»»

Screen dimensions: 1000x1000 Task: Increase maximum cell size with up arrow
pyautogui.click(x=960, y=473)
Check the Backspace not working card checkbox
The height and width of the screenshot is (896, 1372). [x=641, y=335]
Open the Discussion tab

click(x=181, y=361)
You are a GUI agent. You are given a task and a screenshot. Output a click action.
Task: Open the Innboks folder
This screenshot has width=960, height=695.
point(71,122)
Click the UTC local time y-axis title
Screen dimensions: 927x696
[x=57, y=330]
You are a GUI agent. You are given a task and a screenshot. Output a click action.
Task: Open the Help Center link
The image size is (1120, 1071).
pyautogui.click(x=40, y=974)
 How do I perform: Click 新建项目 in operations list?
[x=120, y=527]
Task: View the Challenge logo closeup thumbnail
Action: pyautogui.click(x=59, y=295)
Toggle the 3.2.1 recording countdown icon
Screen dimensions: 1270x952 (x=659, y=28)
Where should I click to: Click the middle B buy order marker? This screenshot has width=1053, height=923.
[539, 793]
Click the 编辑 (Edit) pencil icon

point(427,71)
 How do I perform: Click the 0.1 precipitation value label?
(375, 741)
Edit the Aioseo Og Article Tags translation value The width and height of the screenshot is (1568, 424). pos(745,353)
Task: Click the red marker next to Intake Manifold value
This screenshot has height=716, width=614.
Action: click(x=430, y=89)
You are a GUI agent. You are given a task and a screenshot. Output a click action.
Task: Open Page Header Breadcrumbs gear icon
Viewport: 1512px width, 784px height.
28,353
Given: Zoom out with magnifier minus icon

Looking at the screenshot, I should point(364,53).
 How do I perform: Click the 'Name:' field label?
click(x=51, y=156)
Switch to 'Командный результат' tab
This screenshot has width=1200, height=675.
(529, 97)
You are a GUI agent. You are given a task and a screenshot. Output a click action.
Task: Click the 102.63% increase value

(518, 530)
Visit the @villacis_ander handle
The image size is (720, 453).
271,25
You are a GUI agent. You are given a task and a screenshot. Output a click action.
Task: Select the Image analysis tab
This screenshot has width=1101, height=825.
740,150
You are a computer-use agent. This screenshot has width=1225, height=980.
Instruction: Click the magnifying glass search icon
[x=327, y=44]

««

**Work required**
In full and verbatim, repeat the records given above.

**Expected output**
Screen dimensions: 1000x1000 Task: Increase maximum cell size with up arrow
pyautogui.click(x=960, y=473)
Check the Backspace not working card checkbox
The height and width of the screenshot is (896, 1372). [x=641, y=335]
Open the Discussion tab

click(x=181, y=361)
You are a GUI agent. You are given a task and a screenshot. Output a click action.
Task: Open the Innboks folder
This screenshot has width=960, height=695.
point(71,122)
Click the UTC local time y-axis title
Screen dimensions: 927x696
[x=57, y=330]
You are a GUI agent. You are given a task and a screenshot. Output a click action.
Task: Open the Help Center link
The image size is (1120, 1071).
pyautogui.click(x=40, y=974)
 How do I perform: Click 新建项目 in operations list?
[x=120, y=527]
Task: View the Challenge logo closeup thumbnail
Action: pyautogui.click(x=59, y=295)
Toggle the 3.2.1 recording countdown icon
Screen dimensions: 1270x952 (x=659, y=28)
Where should I click to: Click the middle B buy order marker? This screenshot has width=1053, height=923.
[539, 793]
Click the 编辑 (Edit) pencil icon

point(427,71)
 How do I perform: Click the 0.1 precipitation value label?
(375, 741)
Edit the Aioseo Og Article Tags translation value The width and height of the screenshot is (1568, 424). pos(745,353)
Task: Click the red marker next to Intake Manifold value
This screenshot has height=716, width=614.
Action: click(x=430, y=89)
You are a GUI agent. You are given a task and a screenshot. Output a click action.
Task: Open Page Header Breadcrumbs gear icon
Viewport: 1512px width, 784px height.
28,353
Given: Zoom out with magnifier minus icon

Looking at the screenshot, I should point(364,53).
 How do I perform: Click the 'Name:' field label?
click(x=51, y=156)
Switch to 'Командный результат' tab
This screenshot has width=1200, height=675.
(529, 97)
You are a GUI agent. You are given a task and a screenshot. Output a click action.
Task: Click the 102.63% increase value

(518, 530)
Visit the @villacis_ander handle
The image size is (720, 453).
271,25
You are a GUI agent. You are given a task and a screenshot. Output a click action.
Task: Select the Image analysis tab
This screenshot has width=1101, height=825.
740,150
You are a computer-use agent. This screenshot has width=1225, height=980.
Instruction: Click the magnifying glass search icon
[x=327, y=44]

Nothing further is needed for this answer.